Basically, he did an experiment that showed how someone’s respiratory sprays can get floating up to 3 hours. But every minute that passes they lose infectious capacity. Microdroplets also fall on surfaces, where they were found to hold up relatively well on plastics and steel, and far worse on copper.
Many drops and very loaded with viruses
What is the minimum amount of virus to inhale to allow SARS-CoV-2 infection? We still don’t know exactly. But it does not seem irrelevant the fact of joining with the respiratory droplets of someone particularly loaded with viruses. Someone who participates in so-called super-contagion events.
The phenomenon, described by James Lloyd-Smith (UCLA) in Nature in 2005, allows us to measure how uniformly the epidemic progresses. As Monica G. Salomone recalls in Sinc, the most extreme case identified is that of patient 31 from South Korea. He had attended several religious meetings in February and in a few days more than 5,000 contagions were recorded in the town of Daegu.

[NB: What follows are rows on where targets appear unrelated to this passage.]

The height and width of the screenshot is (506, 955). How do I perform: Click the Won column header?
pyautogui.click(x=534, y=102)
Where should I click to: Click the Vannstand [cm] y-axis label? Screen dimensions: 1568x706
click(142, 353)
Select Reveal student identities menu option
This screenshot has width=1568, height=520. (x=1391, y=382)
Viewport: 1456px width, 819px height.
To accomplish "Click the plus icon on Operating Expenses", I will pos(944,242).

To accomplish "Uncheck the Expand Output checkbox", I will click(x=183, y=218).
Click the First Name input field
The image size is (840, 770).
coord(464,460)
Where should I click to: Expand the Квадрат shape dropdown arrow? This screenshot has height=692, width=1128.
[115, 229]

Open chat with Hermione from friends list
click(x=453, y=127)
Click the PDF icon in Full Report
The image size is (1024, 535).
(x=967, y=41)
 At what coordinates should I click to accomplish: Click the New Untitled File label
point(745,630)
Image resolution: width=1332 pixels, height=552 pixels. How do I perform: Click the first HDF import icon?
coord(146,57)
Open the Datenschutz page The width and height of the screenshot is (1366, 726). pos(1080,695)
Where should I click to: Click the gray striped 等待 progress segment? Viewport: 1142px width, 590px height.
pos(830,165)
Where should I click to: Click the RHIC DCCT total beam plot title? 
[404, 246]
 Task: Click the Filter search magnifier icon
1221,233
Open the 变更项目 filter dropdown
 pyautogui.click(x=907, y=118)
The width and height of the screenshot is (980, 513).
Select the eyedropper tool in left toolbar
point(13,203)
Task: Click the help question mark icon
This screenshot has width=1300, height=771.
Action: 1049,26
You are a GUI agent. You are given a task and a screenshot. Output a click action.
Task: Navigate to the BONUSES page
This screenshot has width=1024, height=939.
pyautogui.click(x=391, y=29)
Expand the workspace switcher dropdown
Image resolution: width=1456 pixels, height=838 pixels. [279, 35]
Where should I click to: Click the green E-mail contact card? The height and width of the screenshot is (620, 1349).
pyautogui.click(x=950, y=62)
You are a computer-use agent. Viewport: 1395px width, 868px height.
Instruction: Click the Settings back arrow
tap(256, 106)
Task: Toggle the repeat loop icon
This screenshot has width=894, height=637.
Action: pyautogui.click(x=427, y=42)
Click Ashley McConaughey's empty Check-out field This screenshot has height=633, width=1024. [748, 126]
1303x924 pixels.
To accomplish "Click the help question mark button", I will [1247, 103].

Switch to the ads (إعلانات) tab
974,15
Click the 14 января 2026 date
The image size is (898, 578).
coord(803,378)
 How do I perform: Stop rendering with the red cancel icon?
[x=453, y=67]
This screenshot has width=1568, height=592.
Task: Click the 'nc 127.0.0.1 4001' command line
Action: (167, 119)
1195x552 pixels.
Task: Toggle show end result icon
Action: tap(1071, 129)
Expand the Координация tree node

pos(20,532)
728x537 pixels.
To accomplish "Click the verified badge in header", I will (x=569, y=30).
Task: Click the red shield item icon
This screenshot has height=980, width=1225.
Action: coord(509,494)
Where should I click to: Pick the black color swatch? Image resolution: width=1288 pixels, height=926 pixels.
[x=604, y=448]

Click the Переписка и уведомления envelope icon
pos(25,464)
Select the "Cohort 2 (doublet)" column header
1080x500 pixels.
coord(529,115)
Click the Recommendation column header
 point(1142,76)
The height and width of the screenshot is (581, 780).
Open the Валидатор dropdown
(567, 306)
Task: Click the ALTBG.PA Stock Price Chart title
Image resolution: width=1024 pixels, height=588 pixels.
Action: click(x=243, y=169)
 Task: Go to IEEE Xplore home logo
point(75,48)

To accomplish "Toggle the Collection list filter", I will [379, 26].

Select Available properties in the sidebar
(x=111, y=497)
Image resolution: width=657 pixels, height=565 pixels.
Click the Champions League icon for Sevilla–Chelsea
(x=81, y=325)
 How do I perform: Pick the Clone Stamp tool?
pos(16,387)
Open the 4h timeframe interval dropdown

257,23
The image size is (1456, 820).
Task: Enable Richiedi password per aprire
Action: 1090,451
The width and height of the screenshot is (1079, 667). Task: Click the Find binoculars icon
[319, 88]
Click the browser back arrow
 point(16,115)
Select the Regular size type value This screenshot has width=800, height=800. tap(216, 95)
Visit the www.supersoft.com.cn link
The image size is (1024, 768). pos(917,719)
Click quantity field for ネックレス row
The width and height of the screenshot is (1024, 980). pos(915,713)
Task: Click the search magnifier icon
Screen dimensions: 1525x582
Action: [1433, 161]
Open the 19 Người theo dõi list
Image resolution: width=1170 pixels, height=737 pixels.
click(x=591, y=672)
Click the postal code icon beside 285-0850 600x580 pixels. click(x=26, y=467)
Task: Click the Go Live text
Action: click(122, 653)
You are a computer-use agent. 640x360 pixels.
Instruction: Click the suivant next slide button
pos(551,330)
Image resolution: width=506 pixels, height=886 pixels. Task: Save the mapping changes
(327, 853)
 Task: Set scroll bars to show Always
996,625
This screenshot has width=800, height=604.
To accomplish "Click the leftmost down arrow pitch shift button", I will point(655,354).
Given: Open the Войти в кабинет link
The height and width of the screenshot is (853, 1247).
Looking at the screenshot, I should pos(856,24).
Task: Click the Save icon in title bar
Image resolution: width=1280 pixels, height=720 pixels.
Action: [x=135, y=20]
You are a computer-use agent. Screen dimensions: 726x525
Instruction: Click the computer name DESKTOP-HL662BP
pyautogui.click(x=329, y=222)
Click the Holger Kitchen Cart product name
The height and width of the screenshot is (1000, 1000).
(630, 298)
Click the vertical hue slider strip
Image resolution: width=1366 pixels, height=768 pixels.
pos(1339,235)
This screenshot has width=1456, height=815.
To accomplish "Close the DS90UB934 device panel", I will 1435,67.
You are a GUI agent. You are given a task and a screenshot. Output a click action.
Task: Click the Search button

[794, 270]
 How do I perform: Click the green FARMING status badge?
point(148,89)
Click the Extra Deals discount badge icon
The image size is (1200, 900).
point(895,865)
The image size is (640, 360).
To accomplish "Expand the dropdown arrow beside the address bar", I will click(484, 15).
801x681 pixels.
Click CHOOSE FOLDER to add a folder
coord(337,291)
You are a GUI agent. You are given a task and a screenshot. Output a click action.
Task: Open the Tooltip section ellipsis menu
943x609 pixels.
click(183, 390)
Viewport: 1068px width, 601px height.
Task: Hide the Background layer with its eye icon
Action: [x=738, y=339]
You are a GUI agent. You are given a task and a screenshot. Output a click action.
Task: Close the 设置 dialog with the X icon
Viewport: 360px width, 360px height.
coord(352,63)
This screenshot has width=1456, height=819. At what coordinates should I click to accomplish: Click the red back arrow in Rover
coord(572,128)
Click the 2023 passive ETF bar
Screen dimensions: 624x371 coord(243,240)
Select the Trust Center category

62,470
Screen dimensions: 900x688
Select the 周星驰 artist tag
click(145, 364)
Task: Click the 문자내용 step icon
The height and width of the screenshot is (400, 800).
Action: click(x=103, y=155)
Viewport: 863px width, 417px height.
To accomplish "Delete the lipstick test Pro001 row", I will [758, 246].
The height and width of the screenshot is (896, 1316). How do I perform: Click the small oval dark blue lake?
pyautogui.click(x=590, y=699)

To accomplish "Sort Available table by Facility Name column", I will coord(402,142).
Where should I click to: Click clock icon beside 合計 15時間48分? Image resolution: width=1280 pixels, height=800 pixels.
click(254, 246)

In a very precise work, but full of limitations, Giorgoo Buonanno calculated that in the smallest droplets, those capable of perhaps floating, there would be only 0.236 particles per cubic centimeter.
How much virus in the droplet does it take to get infected? It has not yet been clearly measured. This author uses the model of the first SARS, but it is not so clear that they are comparable, given the highly contagious nature of the new coronavirus.
The professor of physics at Cassino University believes that the measures imposed in most countries with improved ventilation, as well as reduced exposure times «have reduced the contagion values between 80 and 90%«.